Lacquer Sculptures by Murata Yoshihiko / Keiko Gallery, Boston

Silhouette 12, Lacquer Sculpture exhibition by Murata Yoshihiko, Keiko Gallery, Boston

Silhouette ’12, Lacquer Sculptures by Murata Yoshihiko / Keiko Gallery, Boston, USA
April 7 – May 7, 2012

Artist Reception: April 7, 3 — 6 pm.

From its beginning, Keiko Gallery has been committed to introducing contemporary Japanese lacquer art to the American public. We are pleased to announce the first solo exhibition by a gifted young lacquer artist, MURATA Yoshihiko, whose work relies heavily on the external play of light and shadow.
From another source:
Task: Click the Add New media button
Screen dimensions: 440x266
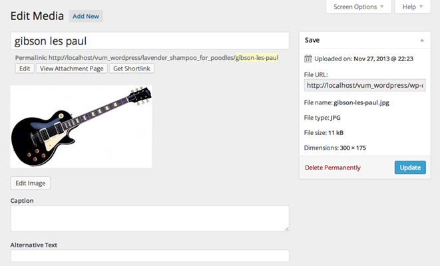Action: coord(86,16)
His recent lyrical Silhouette focus on anthropomorphic forms whose lines twist and turn, swell and fade, like the sounds from a musical instrument. Simple, exquisite and profound, they share much in common with the brief poetic form, haiku.
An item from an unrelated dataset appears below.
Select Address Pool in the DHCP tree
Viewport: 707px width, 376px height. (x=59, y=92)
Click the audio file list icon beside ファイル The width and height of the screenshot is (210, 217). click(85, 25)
Among the increasing number of well trained and gifted young Japanese lacquer artists, each of whose work is idiosyncratic, Murata Yoshihiko’s work relies distinctively on the external play of light that creates silhouettes which extend his forms and flow indistinguishably from the sculptural pieces themselves into their shadows.

Like his slender anthropomorphic forms, his occasional use of the contrasting brilliance of raden (mother-of-pearl) reflects his early fascination with the elaborate hair ornaments (kanzashi) once worn by oiran,* the high ranking goddesses of Japan’s traditional entertainment world. When he was a student in lacquer at Kanazawa College of Art — a city once famous for its entertainment quarter — he first discovered images of these courtesans whose extravagant attire and richly ornamented hair styles had captured the imaginations of most artists of Ukiyoe, the paintings and wood block prints featuring the demimonde of the Floating World. In studying these images he realized that many of the hair ornaments suggested creature-like aspects. This resulted in his exploration of small sculptures that evoked creatures of the wild.

Murata currently lives in the rural part of Japan’s Toyama Prefecture which is famous for its natural beauty and a wide variety of wild life. His encounters with the animals continually inspires his recent sculpted silhouettes.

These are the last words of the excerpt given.